Saturday, July 12, 2008

You Had a Bad Week

On a Crowded Hospital Shuttle

Resident (on cell phone): I'm on the bus and it's crowded, so I have to talk quietly.

There is a moment of silence as the person on the other end of the line talks.

Resident (in an even louder voice than before): It's going well, I'm glad to be here, but it has been a rough week.

Another pause as the other person talks.

Resident (even more loudly so it is hard not to hear throughout the bus): Well, in the past week my dog got sick and had to go to the emergency vet, I got hit by a car while riding my bike, and our apartment nearly burned down and the fire department had to come and put it out.

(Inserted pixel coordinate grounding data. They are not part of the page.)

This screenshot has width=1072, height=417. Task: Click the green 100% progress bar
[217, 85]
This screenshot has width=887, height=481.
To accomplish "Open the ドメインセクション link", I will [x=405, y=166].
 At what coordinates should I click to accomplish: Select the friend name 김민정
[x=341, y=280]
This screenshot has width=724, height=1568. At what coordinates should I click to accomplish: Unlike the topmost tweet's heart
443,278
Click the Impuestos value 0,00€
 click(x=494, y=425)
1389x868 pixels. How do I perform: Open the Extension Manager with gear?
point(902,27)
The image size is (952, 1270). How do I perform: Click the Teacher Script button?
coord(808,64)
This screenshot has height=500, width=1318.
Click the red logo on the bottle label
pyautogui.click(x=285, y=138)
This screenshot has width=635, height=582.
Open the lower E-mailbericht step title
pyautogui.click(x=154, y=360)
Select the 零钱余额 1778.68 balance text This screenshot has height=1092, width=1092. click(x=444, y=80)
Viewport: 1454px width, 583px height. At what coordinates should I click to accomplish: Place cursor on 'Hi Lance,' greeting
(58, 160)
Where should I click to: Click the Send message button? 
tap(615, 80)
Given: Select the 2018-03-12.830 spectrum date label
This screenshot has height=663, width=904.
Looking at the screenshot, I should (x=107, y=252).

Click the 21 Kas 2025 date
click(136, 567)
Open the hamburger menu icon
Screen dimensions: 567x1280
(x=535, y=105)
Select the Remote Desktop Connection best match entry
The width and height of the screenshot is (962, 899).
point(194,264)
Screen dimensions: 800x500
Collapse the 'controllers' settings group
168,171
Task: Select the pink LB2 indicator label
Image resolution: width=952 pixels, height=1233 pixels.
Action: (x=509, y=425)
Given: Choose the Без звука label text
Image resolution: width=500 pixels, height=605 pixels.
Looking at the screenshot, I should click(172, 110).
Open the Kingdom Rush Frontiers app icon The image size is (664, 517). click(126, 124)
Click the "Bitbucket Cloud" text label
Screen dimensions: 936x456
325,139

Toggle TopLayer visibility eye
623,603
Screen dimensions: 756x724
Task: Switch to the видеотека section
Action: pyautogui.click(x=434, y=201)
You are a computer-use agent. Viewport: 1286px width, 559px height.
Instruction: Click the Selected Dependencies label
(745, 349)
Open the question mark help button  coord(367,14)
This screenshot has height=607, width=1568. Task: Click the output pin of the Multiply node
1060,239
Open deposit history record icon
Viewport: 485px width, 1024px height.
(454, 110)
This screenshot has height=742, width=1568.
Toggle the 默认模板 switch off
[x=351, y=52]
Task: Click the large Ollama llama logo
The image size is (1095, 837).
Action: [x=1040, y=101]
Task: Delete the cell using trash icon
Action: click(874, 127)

Damn, now that's what The Lone Coyote calls a very bad week.

Monday, July 7, 2008

After Work

At a bus stop outside the county hospital.

Man (clad in dirty jeans and a T-shirt, carrying a backpack, talking to no one in particular): I got my meds, got my meds got my meds.

(He moves closer to a woman in scrubs)

Man (to woman): I got my meds and I got out of the hospital today. The psych hospital.

Woman (avoiding eye contact): Mmmhmmm.

Man (looking around): I like it here. It's much better than Miami where I came from. People here are much nicer.

Woman (still avoids contact): Mmmhmmm.

Man (looking around some more): Hey, isn't that a liquor store over there?

Woman (not looking at him or the liquor store): Mmmmhmmm.

Man: Whoa, in all the cities I've been to, I've never seen a liquor store that close to a hospital. (long pause)
Well, I guess those doctors need to do and get drunk after work when they spend their days dealing with crazy people like me!